• Instructions to follow: From the entries below, extract every line that includes the word "computer".

• Extracted records:
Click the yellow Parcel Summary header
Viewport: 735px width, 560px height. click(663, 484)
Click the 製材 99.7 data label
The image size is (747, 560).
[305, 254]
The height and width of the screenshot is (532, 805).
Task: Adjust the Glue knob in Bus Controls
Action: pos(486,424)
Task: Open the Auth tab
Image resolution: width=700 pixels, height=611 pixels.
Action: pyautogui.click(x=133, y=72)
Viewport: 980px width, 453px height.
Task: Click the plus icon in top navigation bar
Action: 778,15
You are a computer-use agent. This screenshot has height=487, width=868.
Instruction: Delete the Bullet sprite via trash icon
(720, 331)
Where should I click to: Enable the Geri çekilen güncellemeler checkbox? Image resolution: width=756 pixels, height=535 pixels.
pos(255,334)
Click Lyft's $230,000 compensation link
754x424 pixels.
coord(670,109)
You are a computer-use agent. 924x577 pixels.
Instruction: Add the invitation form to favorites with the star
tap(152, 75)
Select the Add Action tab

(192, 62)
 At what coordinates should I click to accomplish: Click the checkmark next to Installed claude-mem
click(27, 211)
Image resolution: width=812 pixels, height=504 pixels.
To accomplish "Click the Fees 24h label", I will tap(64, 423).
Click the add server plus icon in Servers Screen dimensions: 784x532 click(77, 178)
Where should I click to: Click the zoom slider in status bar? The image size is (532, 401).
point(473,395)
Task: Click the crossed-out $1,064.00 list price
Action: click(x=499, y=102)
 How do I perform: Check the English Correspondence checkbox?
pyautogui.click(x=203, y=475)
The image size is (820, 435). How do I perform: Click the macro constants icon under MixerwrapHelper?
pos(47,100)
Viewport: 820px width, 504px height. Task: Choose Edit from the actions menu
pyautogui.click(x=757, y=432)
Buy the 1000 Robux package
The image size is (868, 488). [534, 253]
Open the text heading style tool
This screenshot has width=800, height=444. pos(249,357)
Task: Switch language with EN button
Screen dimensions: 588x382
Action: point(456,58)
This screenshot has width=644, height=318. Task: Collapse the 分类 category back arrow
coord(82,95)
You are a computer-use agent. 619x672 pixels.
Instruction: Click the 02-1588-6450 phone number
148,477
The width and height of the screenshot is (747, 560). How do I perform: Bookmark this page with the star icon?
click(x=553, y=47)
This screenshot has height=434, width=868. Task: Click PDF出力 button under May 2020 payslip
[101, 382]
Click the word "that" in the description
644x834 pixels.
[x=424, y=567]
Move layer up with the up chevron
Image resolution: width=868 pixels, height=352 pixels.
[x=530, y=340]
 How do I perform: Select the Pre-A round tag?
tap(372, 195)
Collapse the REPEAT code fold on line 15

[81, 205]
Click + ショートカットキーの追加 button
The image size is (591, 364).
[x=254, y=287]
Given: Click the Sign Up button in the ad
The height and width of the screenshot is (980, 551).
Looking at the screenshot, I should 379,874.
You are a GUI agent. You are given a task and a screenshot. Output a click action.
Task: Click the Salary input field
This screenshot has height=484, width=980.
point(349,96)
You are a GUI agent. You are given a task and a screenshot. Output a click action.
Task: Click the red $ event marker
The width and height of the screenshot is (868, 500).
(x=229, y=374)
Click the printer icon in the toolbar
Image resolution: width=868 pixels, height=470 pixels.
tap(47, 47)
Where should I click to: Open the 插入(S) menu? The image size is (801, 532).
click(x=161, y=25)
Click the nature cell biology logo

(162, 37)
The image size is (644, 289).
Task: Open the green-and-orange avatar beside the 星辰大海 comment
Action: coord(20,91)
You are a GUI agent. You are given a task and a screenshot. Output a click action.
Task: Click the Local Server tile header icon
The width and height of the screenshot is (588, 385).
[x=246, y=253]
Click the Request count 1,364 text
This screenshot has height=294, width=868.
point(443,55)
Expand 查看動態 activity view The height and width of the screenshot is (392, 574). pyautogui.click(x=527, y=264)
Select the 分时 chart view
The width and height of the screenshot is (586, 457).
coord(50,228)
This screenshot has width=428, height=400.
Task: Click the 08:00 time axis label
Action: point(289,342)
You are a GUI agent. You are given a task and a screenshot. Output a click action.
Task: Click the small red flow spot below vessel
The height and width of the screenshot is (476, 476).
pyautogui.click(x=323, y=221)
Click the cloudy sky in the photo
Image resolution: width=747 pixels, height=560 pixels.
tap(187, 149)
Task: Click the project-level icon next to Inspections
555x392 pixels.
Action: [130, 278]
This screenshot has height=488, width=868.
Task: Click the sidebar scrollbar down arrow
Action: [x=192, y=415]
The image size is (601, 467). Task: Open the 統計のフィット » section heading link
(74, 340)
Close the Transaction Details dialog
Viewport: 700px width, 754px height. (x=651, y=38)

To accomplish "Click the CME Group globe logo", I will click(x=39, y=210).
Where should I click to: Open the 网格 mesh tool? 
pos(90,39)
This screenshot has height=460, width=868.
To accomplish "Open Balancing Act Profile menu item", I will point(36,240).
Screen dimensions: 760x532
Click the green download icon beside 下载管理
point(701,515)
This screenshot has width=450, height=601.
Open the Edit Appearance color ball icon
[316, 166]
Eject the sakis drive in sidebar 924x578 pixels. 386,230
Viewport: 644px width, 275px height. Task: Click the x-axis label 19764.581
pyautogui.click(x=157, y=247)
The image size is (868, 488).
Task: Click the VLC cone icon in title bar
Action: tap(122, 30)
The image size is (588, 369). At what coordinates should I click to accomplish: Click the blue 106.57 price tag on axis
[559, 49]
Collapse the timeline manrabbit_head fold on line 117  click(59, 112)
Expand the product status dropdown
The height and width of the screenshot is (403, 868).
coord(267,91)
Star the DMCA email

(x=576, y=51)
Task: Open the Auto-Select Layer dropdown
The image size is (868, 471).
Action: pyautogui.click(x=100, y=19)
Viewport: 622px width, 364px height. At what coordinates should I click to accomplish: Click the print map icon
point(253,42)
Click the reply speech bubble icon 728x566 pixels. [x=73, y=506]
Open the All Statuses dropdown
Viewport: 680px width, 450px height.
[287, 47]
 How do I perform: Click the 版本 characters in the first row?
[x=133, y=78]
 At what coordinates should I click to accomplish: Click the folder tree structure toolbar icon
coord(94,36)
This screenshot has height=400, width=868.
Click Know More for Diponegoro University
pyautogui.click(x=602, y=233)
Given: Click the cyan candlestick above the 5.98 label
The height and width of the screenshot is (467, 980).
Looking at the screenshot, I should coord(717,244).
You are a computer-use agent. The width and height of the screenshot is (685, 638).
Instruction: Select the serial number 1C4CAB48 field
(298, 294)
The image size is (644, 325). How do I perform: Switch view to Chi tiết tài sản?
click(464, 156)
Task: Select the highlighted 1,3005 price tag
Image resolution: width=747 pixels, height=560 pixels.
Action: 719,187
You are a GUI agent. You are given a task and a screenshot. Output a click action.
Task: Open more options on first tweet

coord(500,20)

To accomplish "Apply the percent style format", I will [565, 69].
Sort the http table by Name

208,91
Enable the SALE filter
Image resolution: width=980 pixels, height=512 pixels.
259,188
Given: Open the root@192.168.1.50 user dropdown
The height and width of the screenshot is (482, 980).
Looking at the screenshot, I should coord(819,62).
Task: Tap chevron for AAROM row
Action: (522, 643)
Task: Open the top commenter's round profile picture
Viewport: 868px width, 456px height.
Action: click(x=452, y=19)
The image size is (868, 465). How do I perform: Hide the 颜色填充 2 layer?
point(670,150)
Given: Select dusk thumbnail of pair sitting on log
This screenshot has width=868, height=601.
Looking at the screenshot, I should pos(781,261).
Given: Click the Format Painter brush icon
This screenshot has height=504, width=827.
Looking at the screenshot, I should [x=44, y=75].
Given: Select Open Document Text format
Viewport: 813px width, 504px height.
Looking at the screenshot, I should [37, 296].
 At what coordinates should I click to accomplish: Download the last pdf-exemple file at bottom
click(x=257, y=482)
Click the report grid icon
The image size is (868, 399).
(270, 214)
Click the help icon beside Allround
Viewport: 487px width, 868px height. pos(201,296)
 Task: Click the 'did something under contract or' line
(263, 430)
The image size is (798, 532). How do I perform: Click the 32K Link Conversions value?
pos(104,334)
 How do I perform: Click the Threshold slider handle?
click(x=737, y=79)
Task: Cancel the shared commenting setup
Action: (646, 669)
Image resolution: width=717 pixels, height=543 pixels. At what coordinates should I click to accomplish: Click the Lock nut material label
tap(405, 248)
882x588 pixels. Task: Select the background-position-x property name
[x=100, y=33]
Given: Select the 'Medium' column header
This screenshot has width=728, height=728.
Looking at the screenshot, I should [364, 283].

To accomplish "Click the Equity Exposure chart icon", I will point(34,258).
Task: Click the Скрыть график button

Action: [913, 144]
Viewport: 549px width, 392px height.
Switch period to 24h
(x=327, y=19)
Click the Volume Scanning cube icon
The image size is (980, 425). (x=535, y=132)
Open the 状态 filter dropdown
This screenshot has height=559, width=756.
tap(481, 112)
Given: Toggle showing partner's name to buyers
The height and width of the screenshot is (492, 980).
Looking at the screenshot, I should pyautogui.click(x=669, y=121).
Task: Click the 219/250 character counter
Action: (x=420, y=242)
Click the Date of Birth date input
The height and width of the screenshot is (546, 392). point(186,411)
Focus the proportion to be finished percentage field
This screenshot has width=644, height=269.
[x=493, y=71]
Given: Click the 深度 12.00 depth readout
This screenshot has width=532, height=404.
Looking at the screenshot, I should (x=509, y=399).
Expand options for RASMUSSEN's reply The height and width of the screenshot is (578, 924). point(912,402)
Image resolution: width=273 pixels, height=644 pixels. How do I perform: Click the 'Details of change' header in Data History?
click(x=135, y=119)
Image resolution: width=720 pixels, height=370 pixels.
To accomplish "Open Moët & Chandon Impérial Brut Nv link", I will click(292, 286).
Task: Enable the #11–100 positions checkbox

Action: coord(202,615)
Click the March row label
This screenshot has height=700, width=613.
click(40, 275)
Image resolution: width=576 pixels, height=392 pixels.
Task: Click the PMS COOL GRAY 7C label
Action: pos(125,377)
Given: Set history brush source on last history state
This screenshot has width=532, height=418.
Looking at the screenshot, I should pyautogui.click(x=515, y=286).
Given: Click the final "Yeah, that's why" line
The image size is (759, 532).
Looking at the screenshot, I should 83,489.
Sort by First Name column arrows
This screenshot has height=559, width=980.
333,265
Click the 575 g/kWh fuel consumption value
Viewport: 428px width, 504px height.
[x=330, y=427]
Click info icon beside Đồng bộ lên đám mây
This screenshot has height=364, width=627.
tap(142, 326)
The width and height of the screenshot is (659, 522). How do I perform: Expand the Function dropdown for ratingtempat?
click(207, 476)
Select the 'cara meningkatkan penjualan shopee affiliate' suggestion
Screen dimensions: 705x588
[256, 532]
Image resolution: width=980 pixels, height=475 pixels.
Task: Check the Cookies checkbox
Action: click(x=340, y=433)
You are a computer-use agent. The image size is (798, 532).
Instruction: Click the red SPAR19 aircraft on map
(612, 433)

• Answer to this exercise:
You are a computer-use agent. This screenshot has height=487, width=868.
You are a computer-use agent. 924x577 pixels.
You are a computer-use agent. 619x672 pixels.
You are a computer-use agent. The width and height of the screenshot is (685, 638).
You are a computer-use agent. The image size is (798, 532).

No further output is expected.